You don't do anything the government doesn't like, you tell me. Gee, that's too bad...I thought you cared about the environment. Maybe you hung up on the pollster calling on behalf of the Conservative Party of Canada. (The duration of that call, all three seconds of it, is on record.) The point I'm trying to make here is that there are certain things we know this government doesn't like--facts, reality, science--and quite possibly some things we don't know they don't like. And even if you're a 100% dyed in the wool Harperite, you have to concede his government won't last forever...and the next government will have an entirely different Shit List you don't want to be on. The government, no matter what political stripe, should not have this power. They are servants of the people, not the other way around.

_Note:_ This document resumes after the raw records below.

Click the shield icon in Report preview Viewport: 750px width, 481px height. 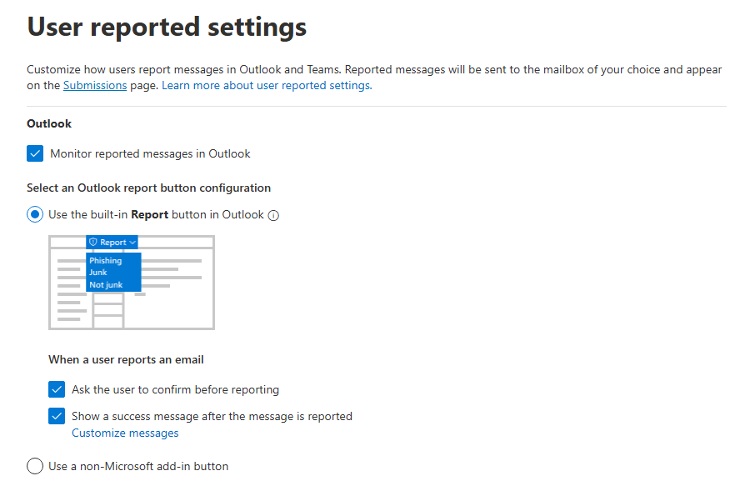(93, 243)
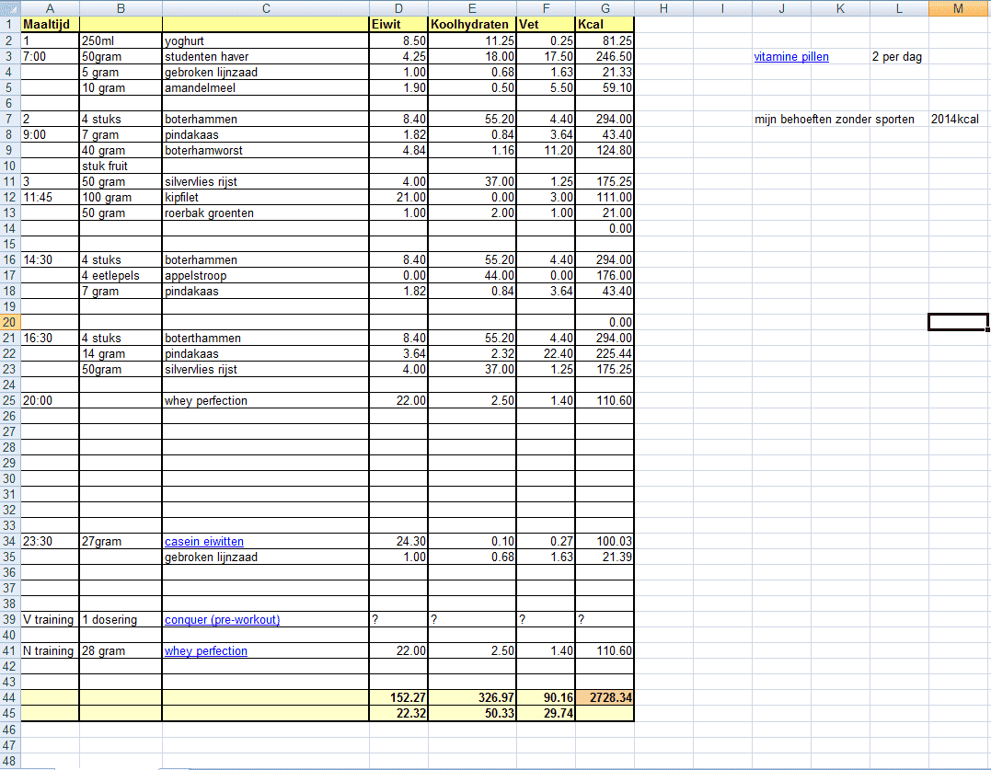Click the "2 per dag" cell
991x770 pixels.
[x=897, y=57]
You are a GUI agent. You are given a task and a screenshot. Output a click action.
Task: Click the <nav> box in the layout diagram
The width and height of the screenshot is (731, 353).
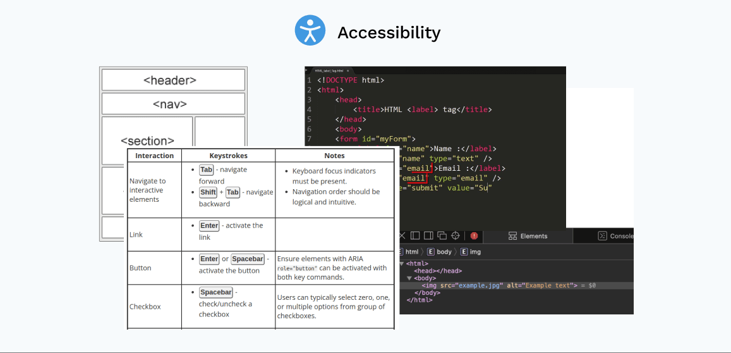click(173, 104)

Edward Snowden did something the government didn't like, and he's living in fear of his life. As an ex-CIA employee, he has a pretty good idea of the lay of the land, and he's pretty certain he'll be laying under the land fairly soon. There are two possible lessons here. The one the U.S. government wants to you absorb is the usual: don't fuck with us. The one Snowden's pressing for is considerably more compelling: everybody fuck with them! They can't throw us all in Gitmo, can they?
Why did Snowden come forward? Because, as he says, "I don't want to live in a society that does these sort of things".
Neither do I, sir. Neither do I.
And the justification they try to use? Terrorists! Oh, please. That's so 2001. Hell, toddlers were more deadly this year. While I will forever maintain that radical Islam is an issue that needs dealing with, I do not and can not accept the idea that martyrs for Allah are hiding behind every bush. Dubya used to tell us there were certain things we'd have to do "or the terrists win". Well, we've handed over freedom lock, stock and barrel: I'd say they have won anyway. As Ben Franklin so memorably wrote, "those who would give up ESSENTIAL LIBERTY to purchase a little TEMPORARY SAFETY deserve neither Liberty nor Safety."
The absolute worst part about all this is that it's so secret, we can't even have a proper debate about what this is, what it isn't, and what it's for. If the mock debate we do have (short on critical facts) gets too heated, the government can simply cite national security and shut it down--while doubtless putting the most fervent protestors on Santa's Naughty List.
Is this what you signed on for, living in a democracy? It sure as hell isn't for me.